An organic Fauquier County farmer who inspired a pitchfork rebellion in the Piedmont after being threatened with a $5,000 fine for selling farm products on her own farm is fighting back against her bureaucratic tormentors. In a $2 million lawsuit filed in Fauquier Circuit Court last week, McLean attorney Michelle Rosati presents compelling evidence that zoning officials -- not Martha Boneta -- are the real lawbreakers.
Boneta's 70-acre farm in Paris, Va., made national headlines after Zoning Administrator Kimberley Johnson also cited her for hosting a private children's birthday party on her property without a permit.
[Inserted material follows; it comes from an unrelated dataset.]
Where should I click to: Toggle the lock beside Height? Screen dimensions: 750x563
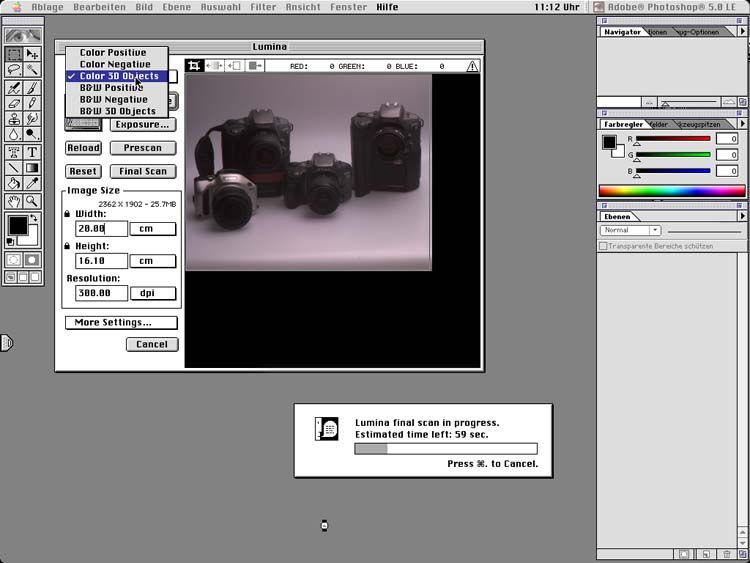coord(68,246)
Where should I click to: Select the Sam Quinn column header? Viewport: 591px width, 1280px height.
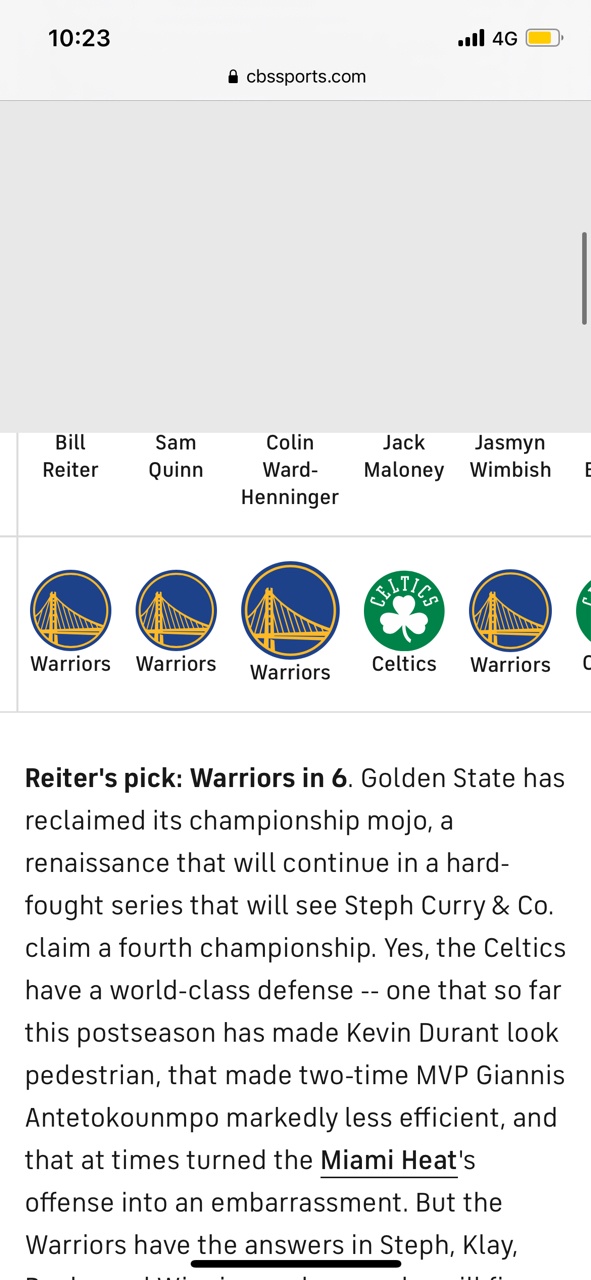(176, 456)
As the 10-count lawsuit alleges, Johnson and other zoning officials operated beyond the bounds of their legal authority and violated her constitutional rights by poking their noses into Boneta's business.
Boneta's application for a business license, which the county approved in June 2011, clearly stated that she would be selling agricultural items at her "retail farm shop," located in a 19th century barn, in addition to raising crops and livestock. County supervisors imposed new restrictions when they amended their zoning ordinance a month later. For the next year after that, Fauquier County did not issue even one administrative permit.
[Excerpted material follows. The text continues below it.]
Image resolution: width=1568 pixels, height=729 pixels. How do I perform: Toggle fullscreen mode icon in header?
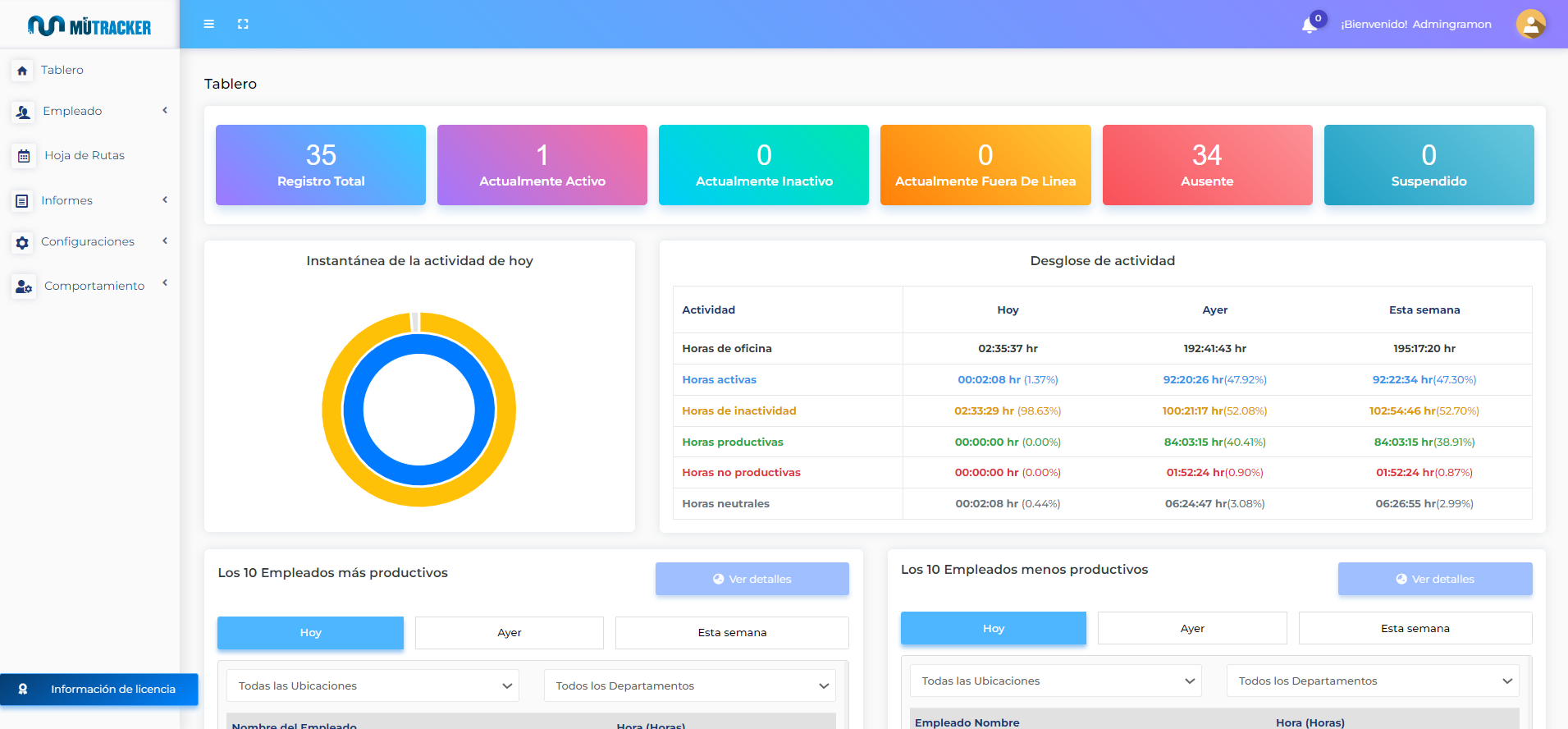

"The Paris Farm was literally the only property that had ever received a notice of violation" for failure to obtain a permit, Rosati pointed out. And singling out Boneta from the 1,200 other farmers in Fauquier for zoning enforcement violated her right to equal protection under the law.
According to the lawsuit, the county also violated Boneta's due process rights by refusing to give her enough time to analyze a staff report germane to her defense. As the Fauquier County Board of Zoning Appeals was denying her appeal without any "findings of fact" that Boneta had done anything illegal, Fauquier County officials themselves were in violation of Virginia's Freedom of Information and Right to Farm Acts.
This troubling case shines a needed spotlight on the power local bureaucrats have to destroy small businesses. Indeed, days before her unsuccessful appeal, county officials refused to renew Boneta's business license. Unable to legally sell the fruits of her labor, she was forced to donate her organic vegetables to a local food bank. "No tomato is beyond the reach of tyrants," one blogger caustically commented.
In a commonwealth whose motto is "Sic semper tyrannis," such persecution should never be tolerated.